Atamante le miró confuso. Ya no notaba esa
maldad en el dios. Extrañado dijo.
—
¡Buenos días, mensajero del Olimpo! ¿Qué ha venido a hacer un hijo
de Zeus a mi palacio? ¿Acaso tienes un mensaje para mí?
—
Así es. Me congratula ser portador de tan buen obsequio y
noticias. Pero ¿Dónde está la noble y hermosa reina? Para ella también son.
—
Aquí estoy.
Ino apareció en ese momento por un lateral del
salón, acompañada por toda su corte de damas.
Miró a Hermes altiva mientras se acercaba a su esposo.
—
Me sorprende verte aquí, pues creo recordar que di estrictas
órdenes de que no te dejaran pasar. — dijo Ino echando una malvada mirada al
jefe.
—
¿Cómo se te ocurre prohibir la entrada al mensajero de los dioses?

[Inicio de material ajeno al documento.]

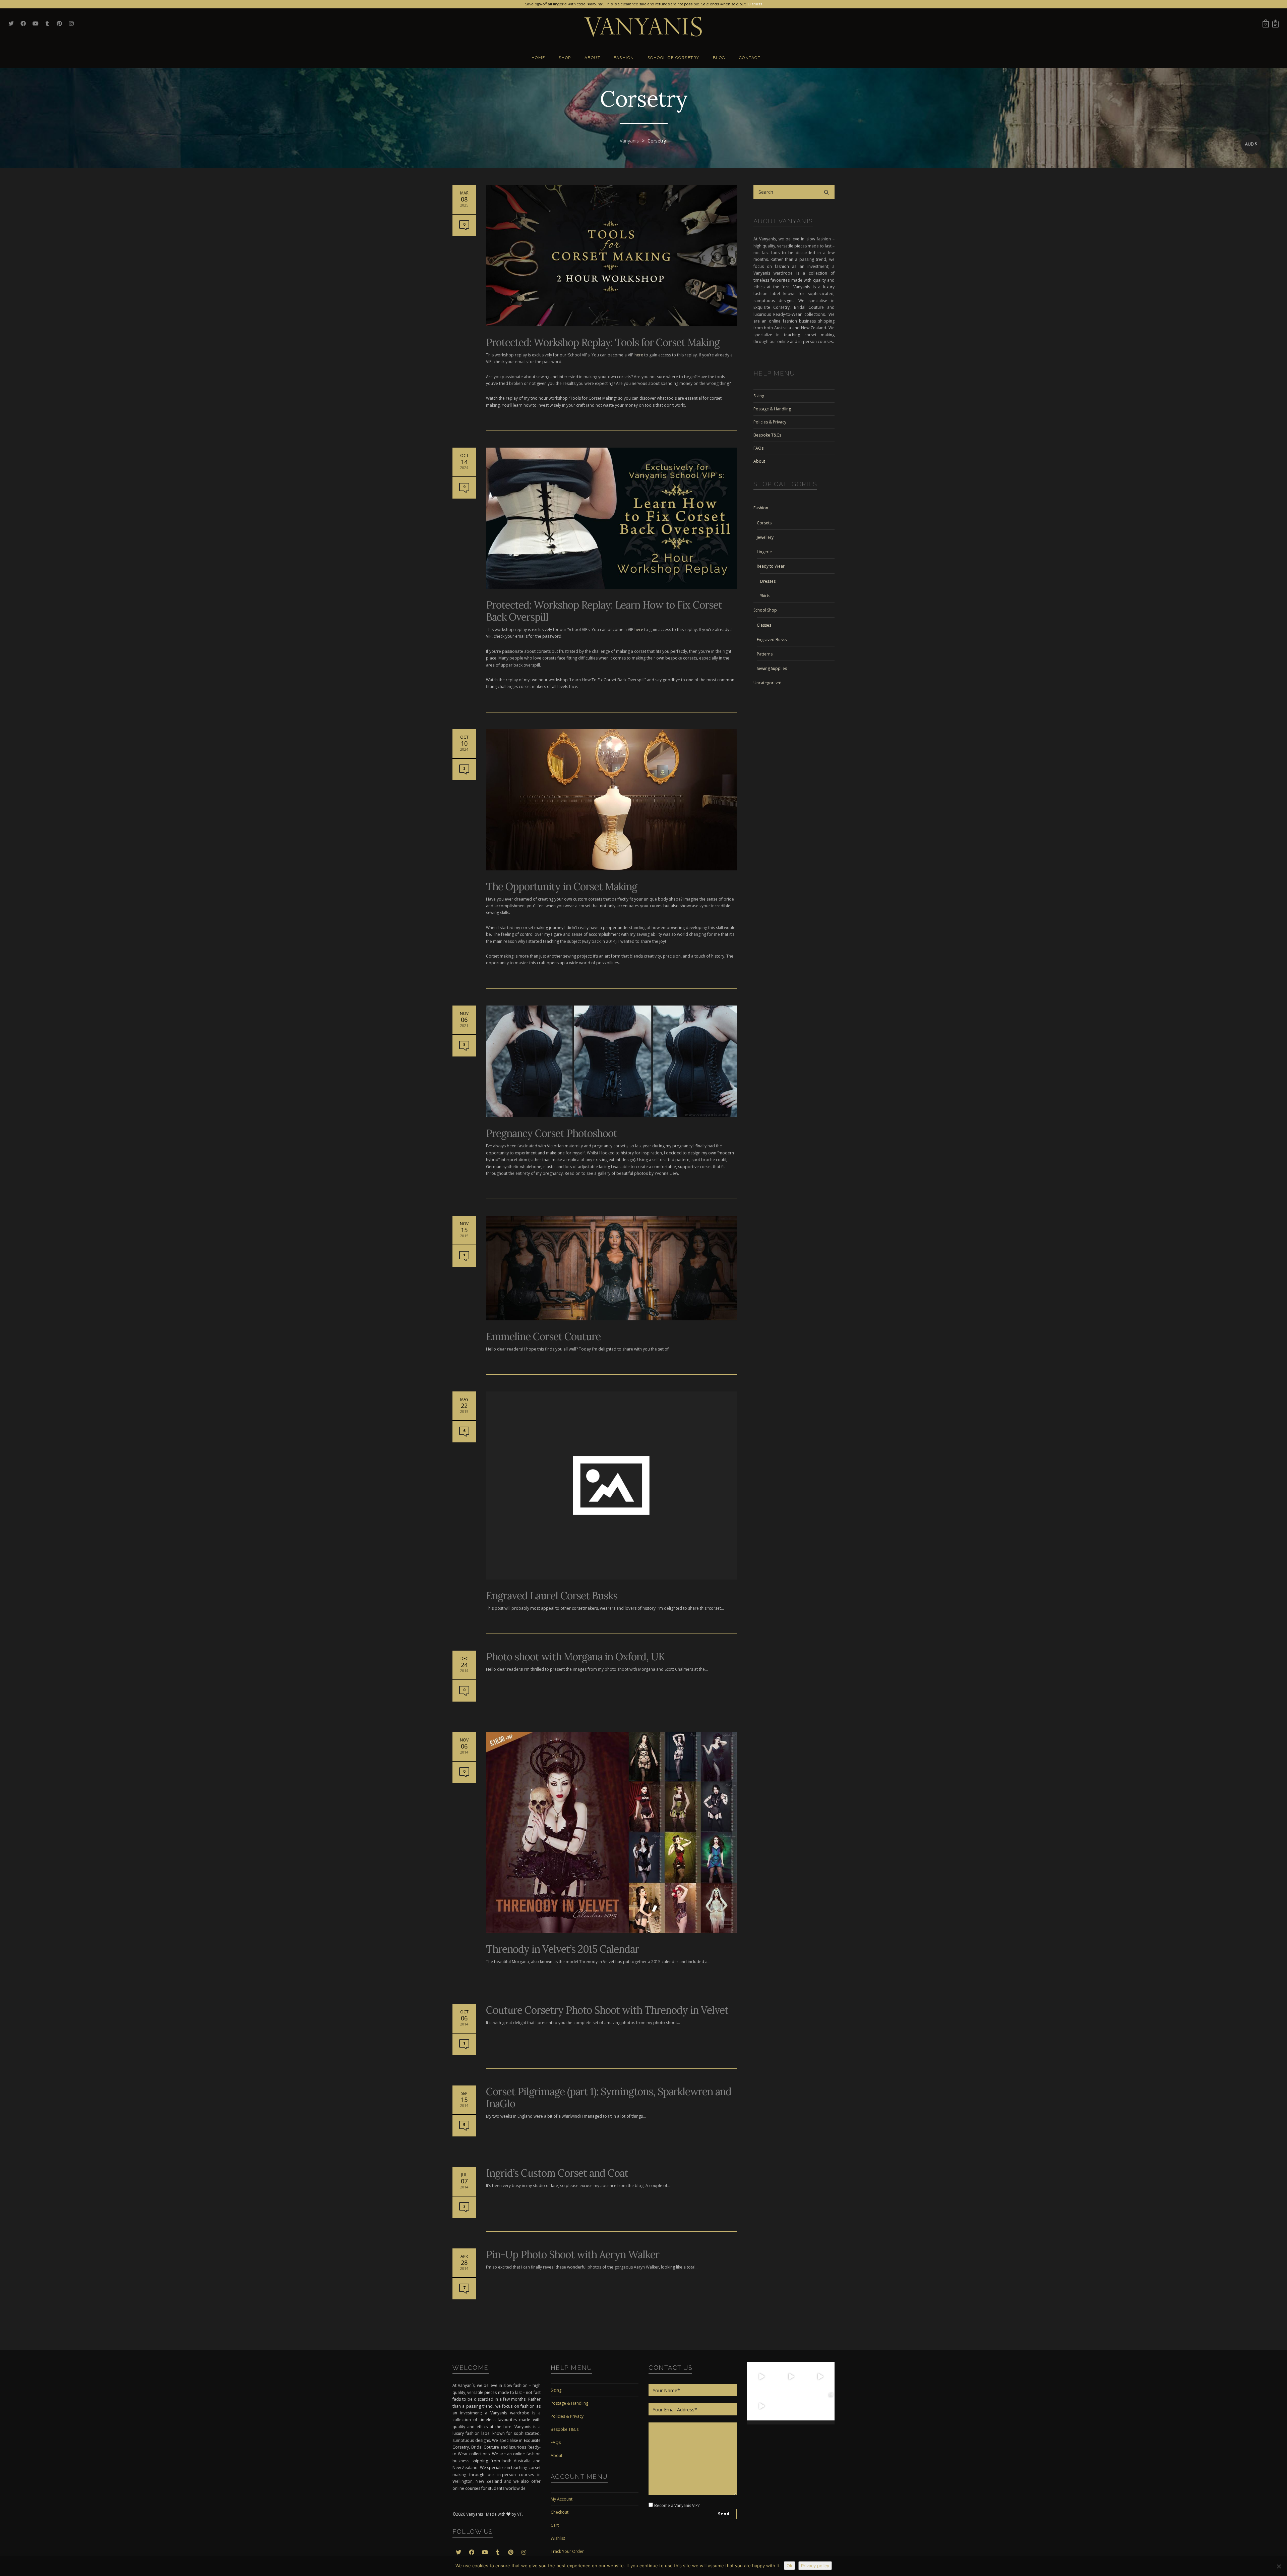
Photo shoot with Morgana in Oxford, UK (575, 1656)
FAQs (758, 448)
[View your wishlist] (1275, 23)
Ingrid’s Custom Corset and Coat (557, 2173)
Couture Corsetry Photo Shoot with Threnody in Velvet (607, 2010)
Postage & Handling (772, 409)
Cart (555, 2525)
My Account (561, 2499)
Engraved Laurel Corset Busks (551, 1595)
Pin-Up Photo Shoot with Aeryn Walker (572, 2254)
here (638, 355)
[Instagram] (772, 2387)
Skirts (765, 595)
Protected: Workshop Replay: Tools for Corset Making (603, 342)
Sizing (758, 396)
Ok (789, 2565)
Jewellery (765, 537)
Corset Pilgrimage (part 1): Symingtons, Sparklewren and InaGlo (608, 2097)
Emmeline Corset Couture (543, 1336)
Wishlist (558, 2538)
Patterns (765, 654)
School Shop (765, 610)
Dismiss (755, 4)
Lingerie (764, 552)
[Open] (761, 2376)
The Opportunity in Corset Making (561, 886)
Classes (764, 625)
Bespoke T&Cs (767, 435)
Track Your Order (567, 2551)
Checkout (559, 2512)
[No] (1278, 2566)
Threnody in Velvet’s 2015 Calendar (562, 1949)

— dijo sorprendido Atamante. — ahora entiendo su enfado. Se ha debido sentir
abochornado.
—
¿Desde cuándo defiendes tú tanto a los dioses, querido? Creía que
siempre te habías mantenido al margen de sus caprichos.
—
Desde que uno decidiera matar a todo el pueblo de Orcómeno con una
plaga. No deseo más muertes inocentes. Por eso edifiqué ese maldito templo. Si
así dejo contento a un desquiciado, me basta. — después miró a Hermes. —
Perdona a mi esposa, Hermes.
—
Perdonada está. — dijo Hermes. — Nadie mejor que yo sabe del humor
cambiante de las mujeres. Ahora habréis de sentiros mas unidos, pues vengo a
obsequiaros a ambos.
—
¿Qué llevas en ese manto? — dijo Ino
—
La respuesta a tus plegarias a Hera, Ino.

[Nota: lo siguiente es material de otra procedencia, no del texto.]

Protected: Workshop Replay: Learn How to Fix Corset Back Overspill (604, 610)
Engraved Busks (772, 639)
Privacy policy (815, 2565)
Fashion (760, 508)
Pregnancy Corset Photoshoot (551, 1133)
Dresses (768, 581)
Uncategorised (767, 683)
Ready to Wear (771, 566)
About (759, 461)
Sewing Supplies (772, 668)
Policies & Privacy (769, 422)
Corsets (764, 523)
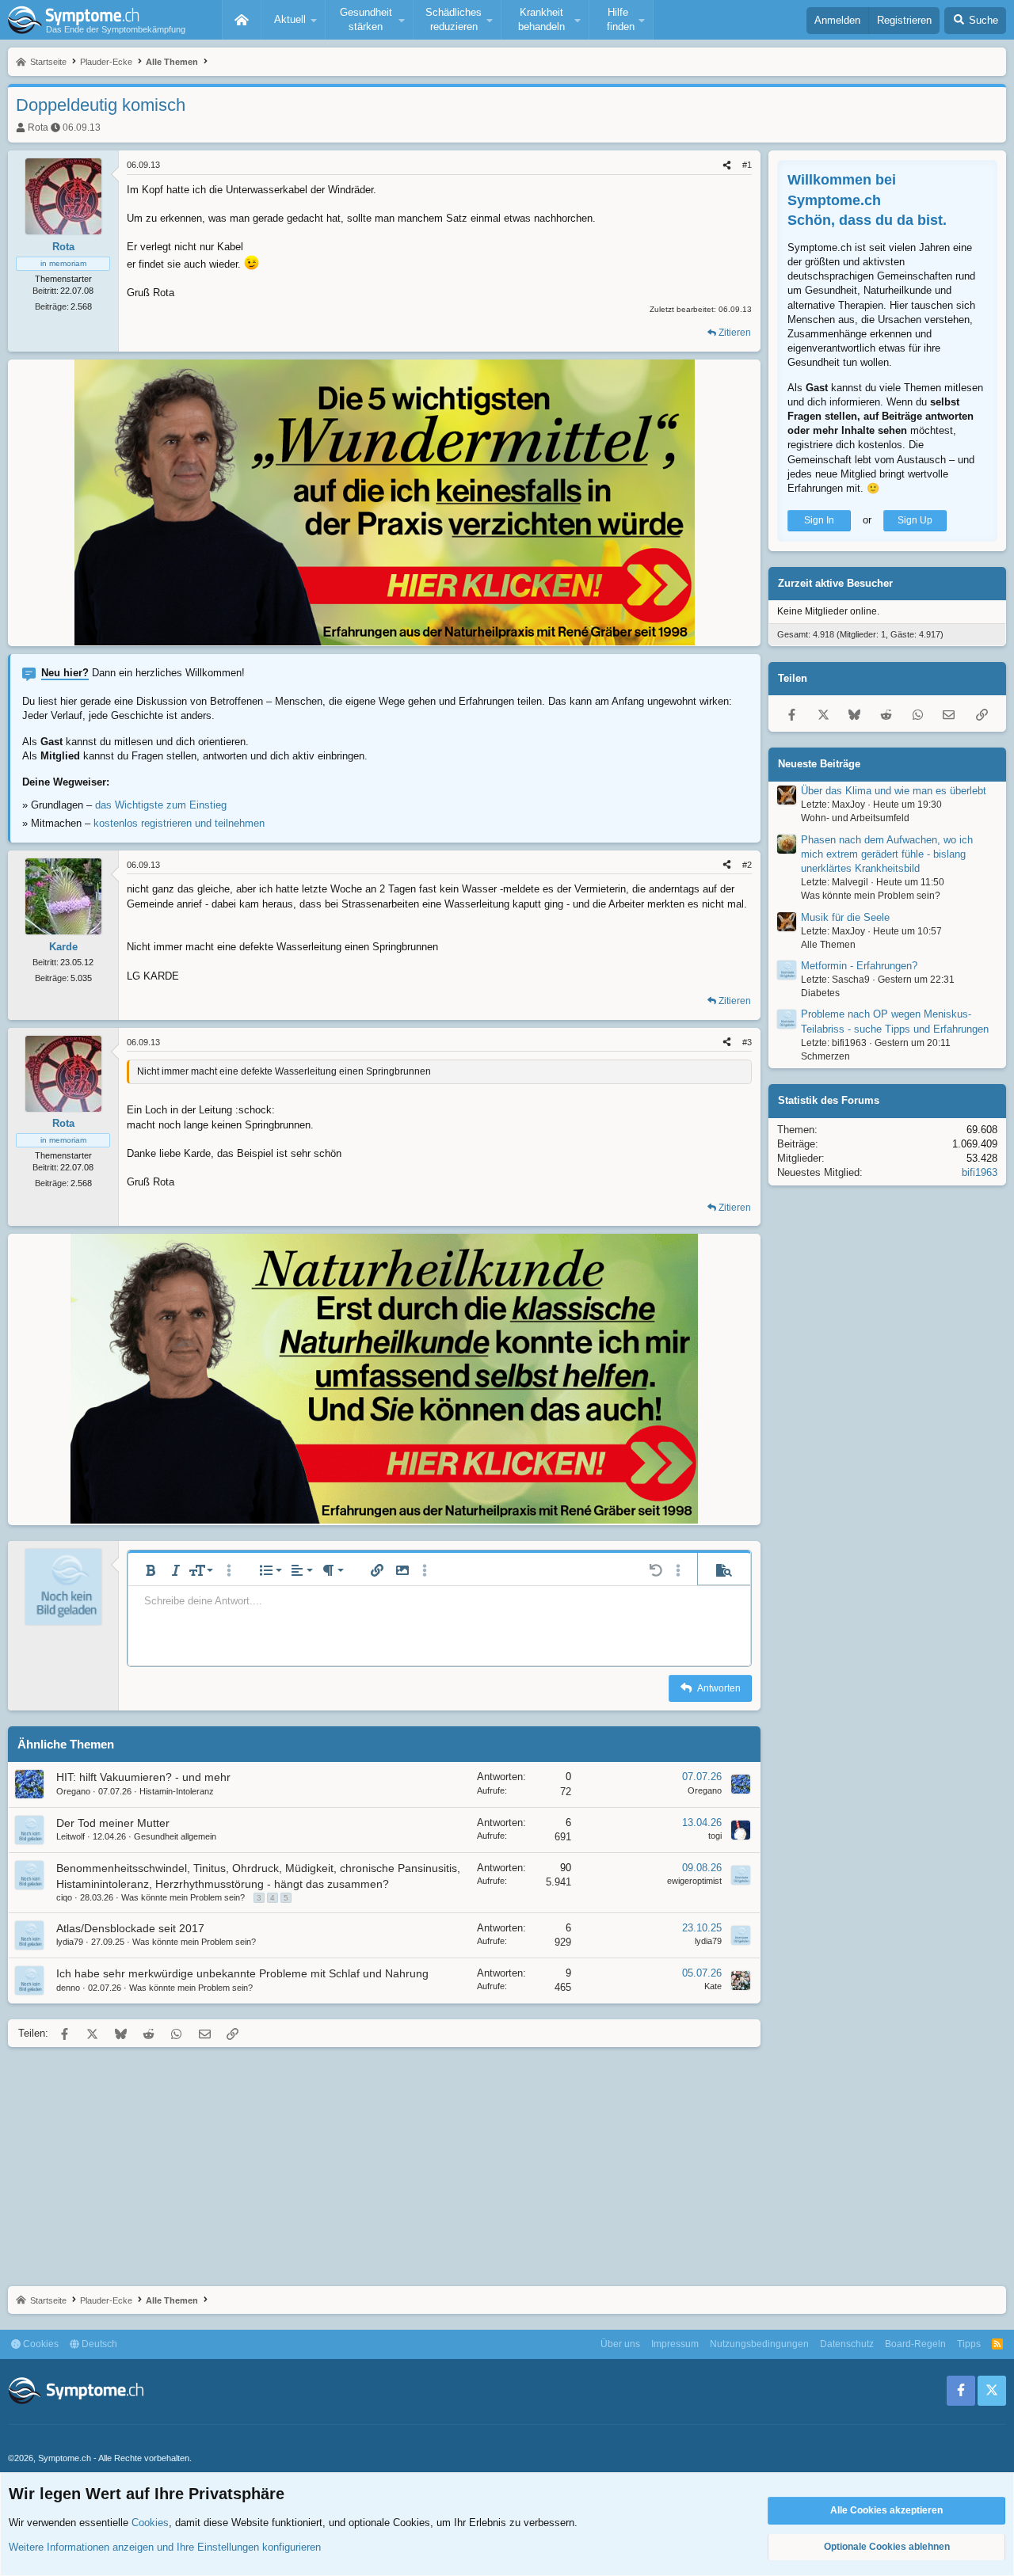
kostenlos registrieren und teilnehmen (179, 823)
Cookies (40, 2344)
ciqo (64, 1897)
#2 (747, 864)
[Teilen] (727, 165)
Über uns (620, 2344)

Con cuidado desató Hermes la bandolera de su
cuello y abrigó más a su hermano antes de mostrarlo a los reyes. Cuando vieron
al hermoso retoño, los reyes se quedaron prendados. Los ojos de Ino de
humedecieron de emoción.
—
El hijo que tanto habéis ansiado tú y Atamante engendrar. — Ino Se
abrazó a Atamante llorando de alegría.
—
Los dioses por fin bendicen esa desdichada villa con un bebé para
nosotros, Ino. — dijo Atamante rodeándola por el cuello.
—
Así es.
—
“Cuando las hojas se doren y caigan muertas…, — repitió Atamante
el mensaje de Delfos. — … el país de Copais, recibirá el néctar divino que
sanará sus tierras.”
—
Veo que gozáis de una increíble memoria, Atamante
—
“Un tesoro que llegará directamente de Zeus.” Ahora lo comprendo.
La profecía de Delfos se refería a este bebé.
Hermes
contemplaba a Ino quién no pudo ocultar su extrañeza al escuchar esas palabras.

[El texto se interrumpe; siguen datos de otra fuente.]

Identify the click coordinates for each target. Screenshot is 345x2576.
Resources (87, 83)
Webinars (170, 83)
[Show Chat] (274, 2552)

No coincidían con las que ella pensaba hacer llegar a Atamante. Hermes sonrió
por dentro su victoria al ver el rostro temeroso de Ino.
—
¿No quiere la madre tomarlo en brazos? — dijo Hermes.
Ino miró a
Atamante, quién asintió a su todavía confusa mujer para que lo tomara. Pensaba
el rey que esa reacción se debía a la increíble sorpresa que también se había
llevado su esposa. Accediendo, Ino tomó al niño en brazos. En el momento que lo
tuvo así, desapareció su inquietud, pues el pequeño tenía un especial don para
calmar las preocupaciones y dolencias de las personas. Tal vez ese iba a ser el
hermoso poder heredado de su verdadera procedencia.
—
No tiene nombre todavía, así que deberíais buscarle uno.
Disfrutadlo.
—
Dionisos. — dijo Ino. — Se llamará Dionisos, porque nos vino
directamente de Zeus.
—
Me gusta. — dijo Atamante.
—
Muy bien. Ahora si sus majestades me disculpan, tengo que volver a
mis quehaceres.
—
¡Gracias Hermes! Lo cuidaremos como si fuera nuestro propio hijo.
— dijo Atamante.
Con una
reverencia Hermes dio media vuelta para marcharse. Ajustándose el petaso antes
de echar a andar, los llantos del bebé le pararon. Hermes se volvió a girar,
mientras veía las manitas de su hermano intentando alcanzarle para que no se
separara de él. Hermes se quedó confuso mirándole y un extraño sentimiento le
inundó el pecho. Un sentimiento que nunca antes había sentido.
—
Parece que se ha acostumbrado a su niñera. — dijo riendo
afablemente Atamante.
—
No. ya sé lo que quiere. — El nieto de Atlante se arrancó unas
plumas de su petaso y se las entregó al bebé. Éste las tomó acallando su llanto
y comenzando a jugar con ellas— Lleva todo el día queriéndolas tocar. — dijo
Hermes sonriente a los reyes. — Cuidad
de él.
Diciendo esto se
marchó dejando a los reyes con su hijo adoptivo, pero antes de alejarse
completamente del palacio, había sellado en la mente de su hermano unas
palabras.
“Nunca olvides de donde procedes, ni quién es
tu padre.”
Después se dijo en voz alta:
“Disfruta cuanto puedas Ino, porque lo que hoy
es causa de tu alegría, mañana será la causa de tu absoluta desgracia.”